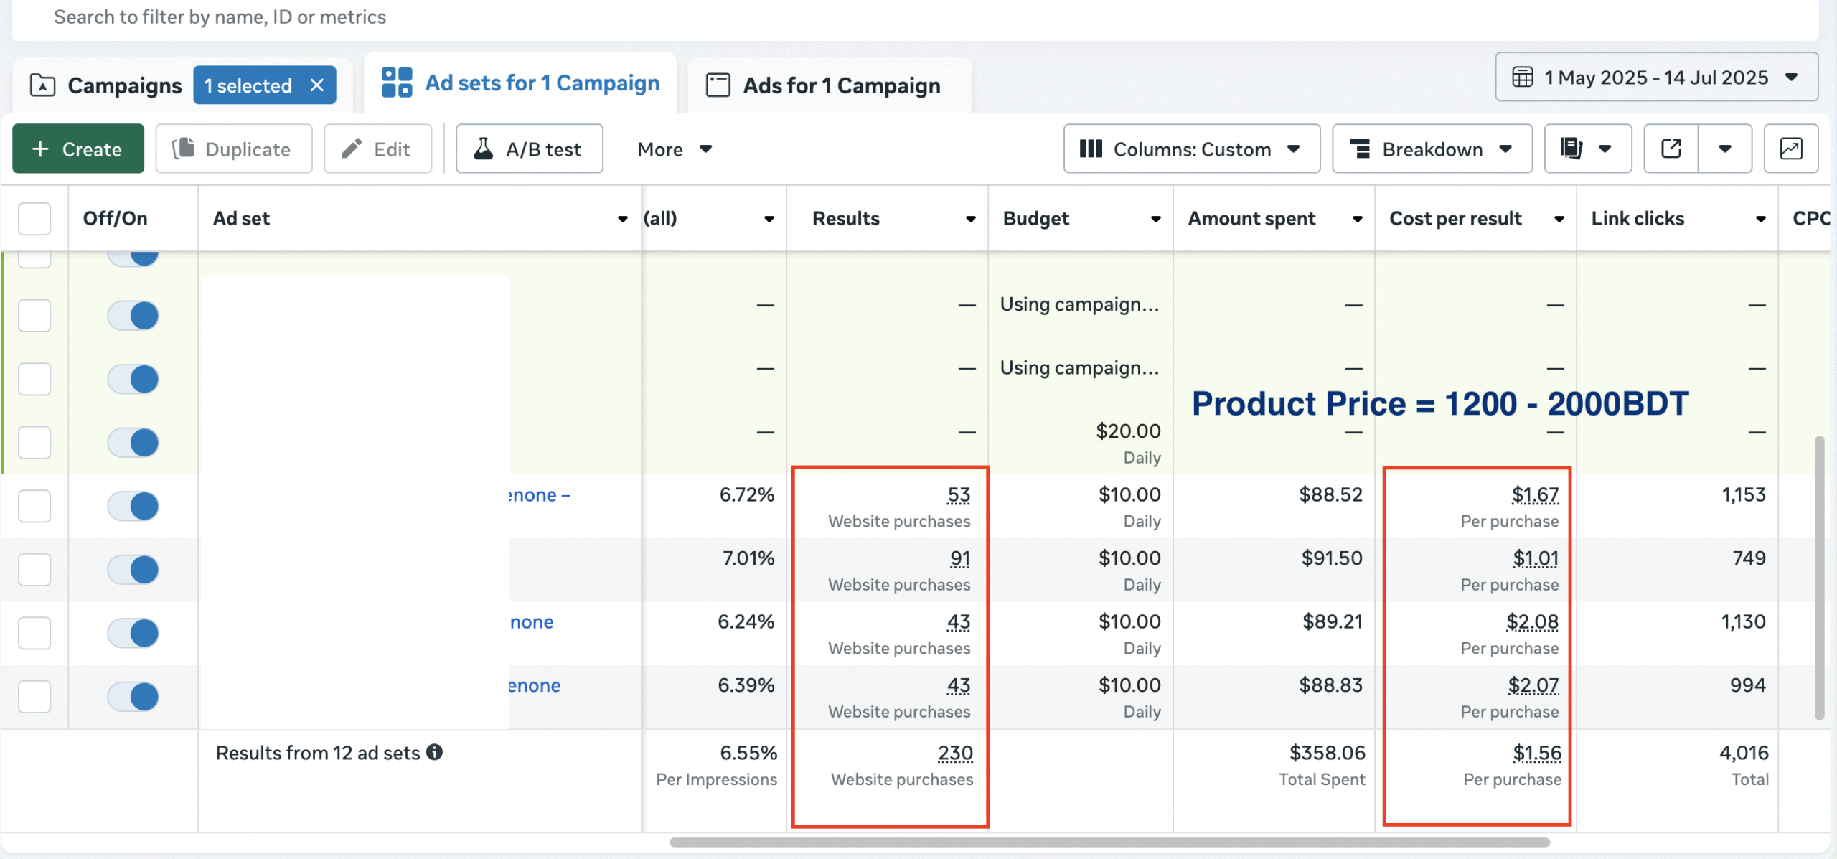Screen dimensions: 1837x859
Task: Check the select-all checkbox in header
Action: [34, 219]
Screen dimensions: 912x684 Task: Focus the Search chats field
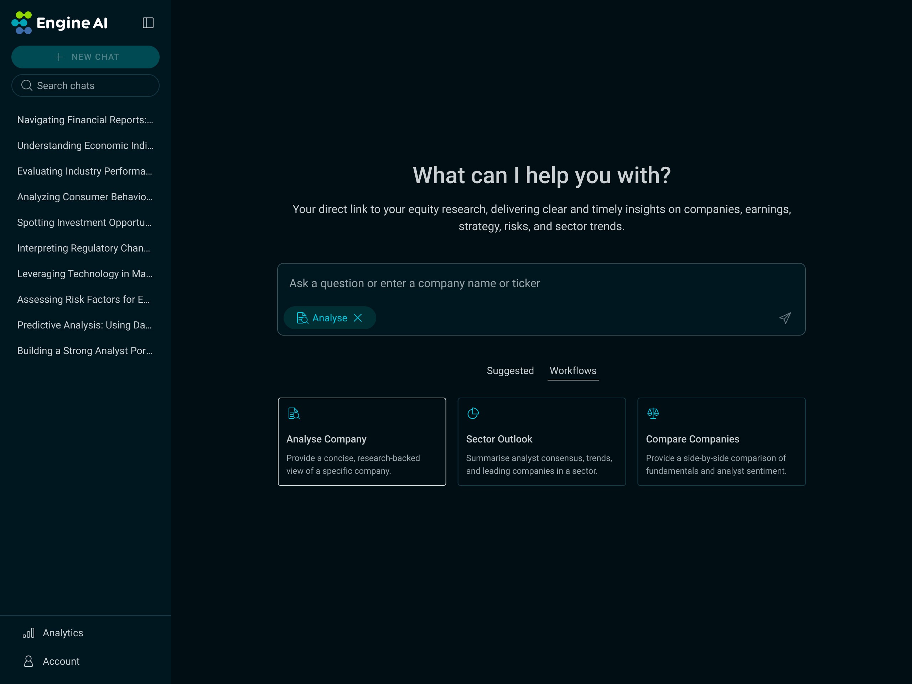tap(85, 85)
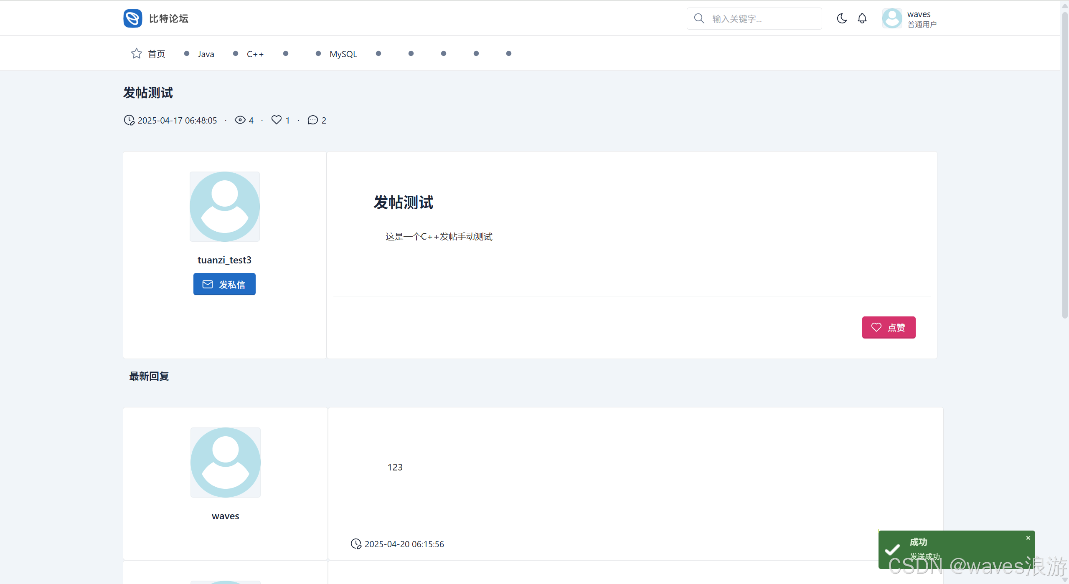Toggle dark mode with moon icon
1069x584 pixels.
click(x=842, y=18)
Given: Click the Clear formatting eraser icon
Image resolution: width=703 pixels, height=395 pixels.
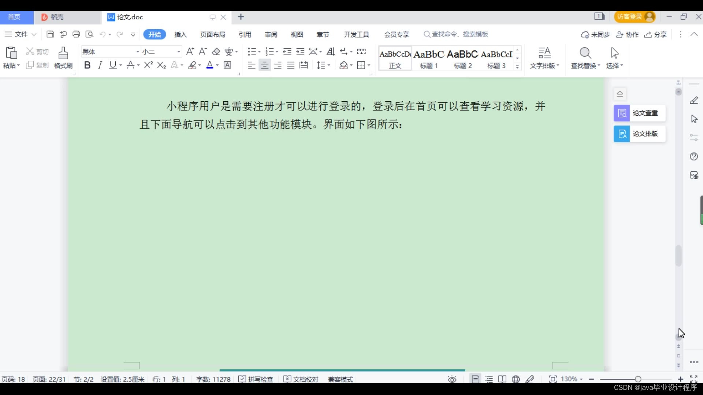Looking at the screenshot, I should point(216,52).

| ABOUT THIS TASK |
From the line that contains "Given: Click the Clear formatting eraser icon" to the end of the listing, give every line again exactly as written. Leave the pictures out.

| TASK RESPONSE |
Given: Click the Clear formatting eraser icon
Image resolution: width=703 pixels, height=395 pixels.
Looking at the screenshot, I should point(216,52).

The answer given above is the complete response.